Repeat nothing but the line containing "Screenshot is 768x2307." and the lines that follow it, up to and including the last line of the data below.

──────── SUPPLIED DATA

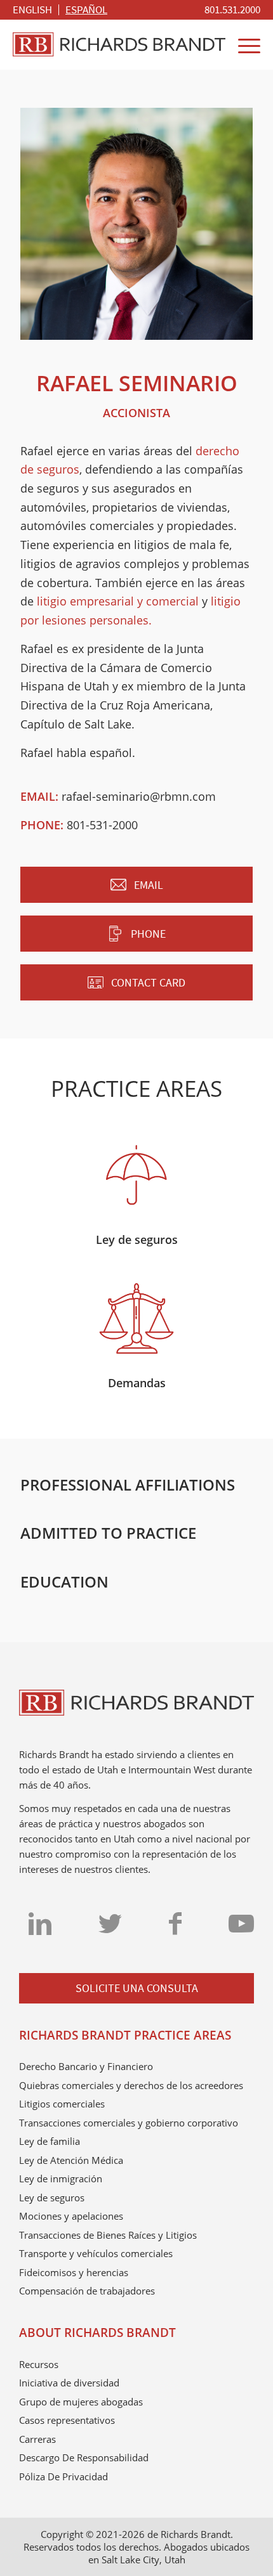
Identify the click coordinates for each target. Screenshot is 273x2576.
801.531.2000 (232, 9)
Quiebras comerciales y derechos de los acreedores (131, 2085)
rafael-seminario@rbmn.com (139, 796)
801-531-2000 (102, 824)
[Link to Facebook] (175, 1923)
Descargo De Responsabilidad (84, 2457)
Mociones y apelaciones (71, 2216)
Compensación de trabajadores (87, 2290)
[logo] (119, 44)
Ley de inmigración (60, 2178)
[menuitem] (232, 9)
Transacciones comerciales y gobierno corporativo (128, 2122)
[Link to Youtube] (241, 1923)
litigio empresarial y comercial (118, 601)
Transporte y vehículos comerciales (96, 2253)
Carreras (37, 2439)
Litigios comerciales (62, 2103)
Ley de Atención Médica (71, 2160)
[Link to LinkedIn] (40, 1923)
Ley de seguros (51, 2197)
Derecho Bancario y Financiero (86, 2066)
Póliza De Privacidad (63, 2476)
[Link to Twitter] (110, 1923)
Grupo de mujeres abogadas (81, 2401)
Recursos (38, 2364)
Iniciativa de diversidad (69, 2382)
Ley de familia (49, 2141)
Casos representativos (67, 2420)
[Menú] (242, 44)
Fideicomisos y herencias (73, 2272)
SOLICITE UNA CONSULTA (137, 1988)
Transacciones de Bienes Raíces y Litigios (108, 2235)
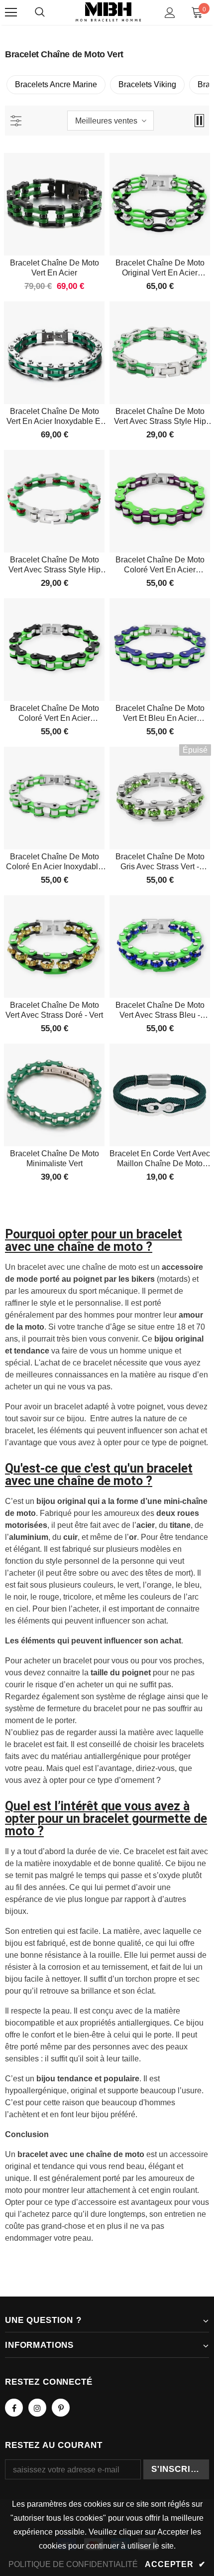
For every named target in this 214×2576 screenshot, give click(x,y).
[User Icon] (170, 12)
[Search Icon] (40, 12)
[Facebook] (14, 2408)
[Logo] (108, 12)
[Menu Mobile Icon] (11, 12)
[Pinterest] (61, 2408)
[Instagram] (37, 2408)
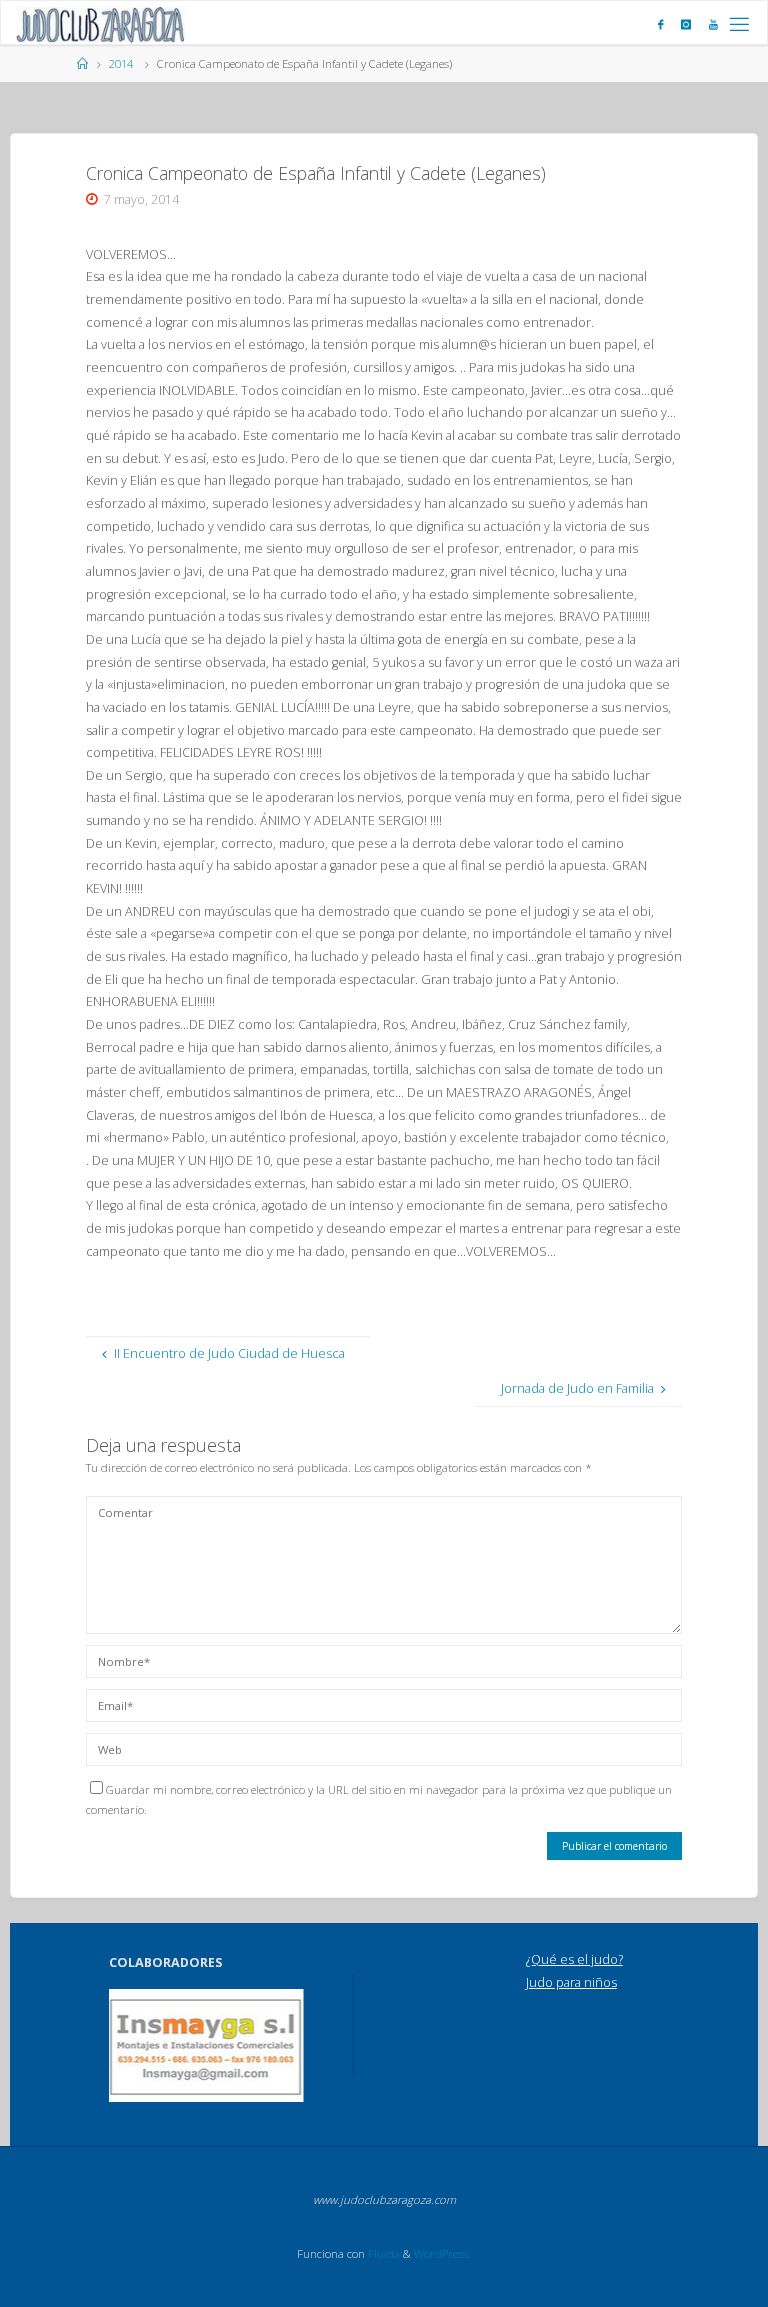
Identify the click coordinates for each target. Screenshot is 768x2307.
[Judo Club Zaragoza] (100, 23)
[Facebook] (661, 24)
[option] (206, 2045)
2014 (121, 63)
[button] (138, 2046)
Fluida (382, 2253)
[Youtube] (713, 24)
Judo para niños (571, 1982)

────────────────

■ **TASK RESULT**
Identify the click coordinates for each target. Screenshot is 768x2307.
[Judo Club Zaragoza] (100, 23)
[Facebook] (661, 24)
[option] (206, 2045)
2014 (121, 63)
[button] (138, 2046)
Fluida (382, 2253)
[Youtube] (713, 24)
Judo para niños (571, 1982)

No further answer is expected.